Methods: We performed a cross-sectional study of 1041 elderly subjects (418 men and 623 women; age range, 67 to 96 years) from the Framingham Heart Study. We examined the relation between the maximal degree of stenosis of the extracranial carotid arteries (as assessed by ultrasonography) and plasma homocysteine concentrations, as well as plasma concentrations and intakes of vitamins involved in homocysteine metabolism, including folate, vitamin B12, and vitamin B6. The subjects were classified into two categories according to the findings in the more diseased of the two carotid vessels: stenosis of 0 to 24 percent and stenosis of 25 to 100 percent.

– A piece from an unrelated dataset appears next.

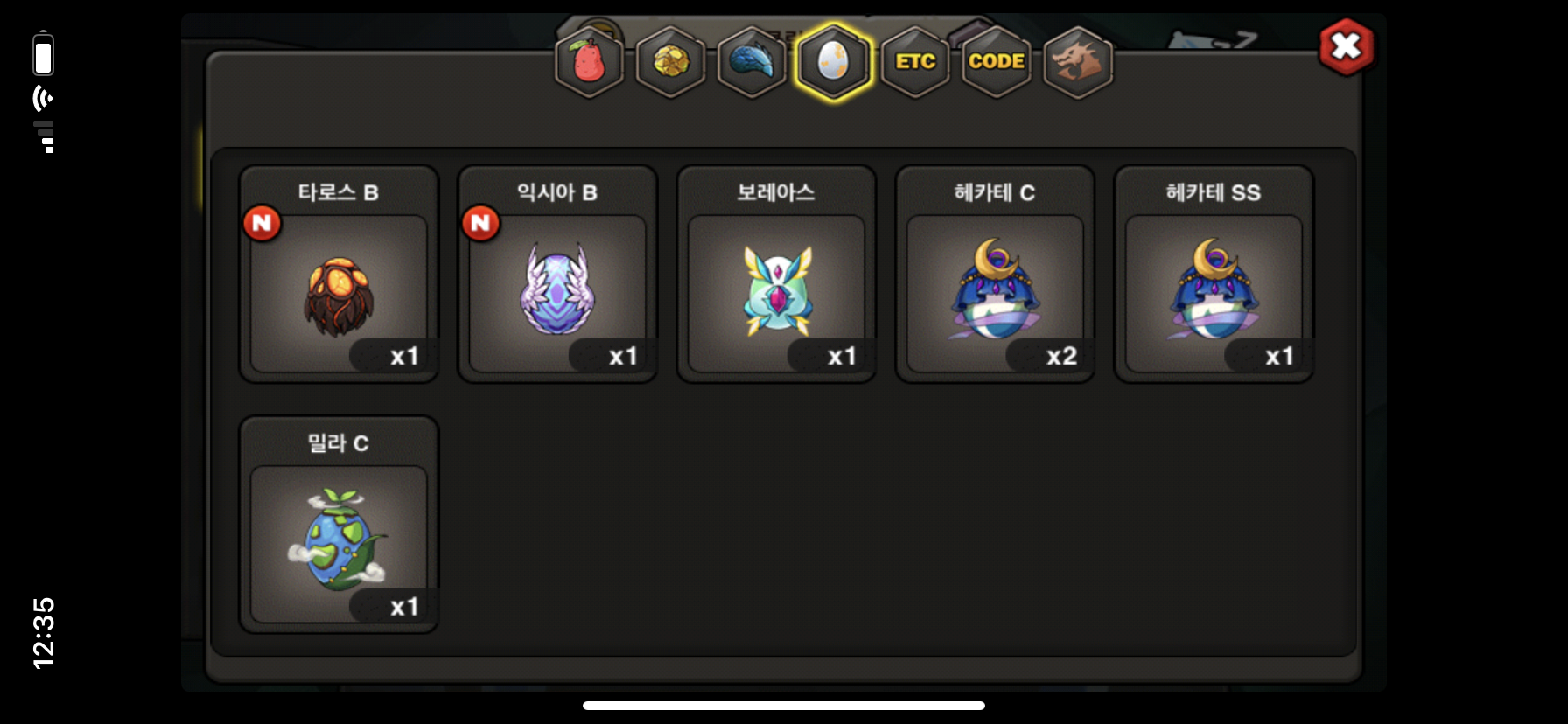Select the 밀라 C egg
Viewport: 1568px width, 724px height.
[339, 525]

Results: The prevalence of carotid stenosis of > or = 25 percent was 43 percent in the men and 34 percent in the women. The odds ratio for stenosis of > or = 25 percent was 2.0 (95 percent confidence interval, 1.4 to 2.9) for subjects with the highest plasma homocysteine concentrations (> or = 14.4 mumol per liter) as compared with those with the lowest concentrations (< or = 9.1 mumol per liter), after adjustment for sex, age, plasma high-density lipoprotein cholesterol concentration, systolic blood pressure, and smoking status (P < 0.001 for trend). Plasma concentrations of folate and pyridoxal-5'-phosphate (the coenzyme form of vitamin B6) and the level of folate intake were inversely associated with carotid-artery stenosis after adjustment for age, sex, and other risk factors.
Conclusions: High plasma homocysteine concentrations and low concentrations of folate and vitamin B6, through their role in homocysteine metabolism, are associated with an increased risk of extracranial carotid-artery stenosis in the elderly.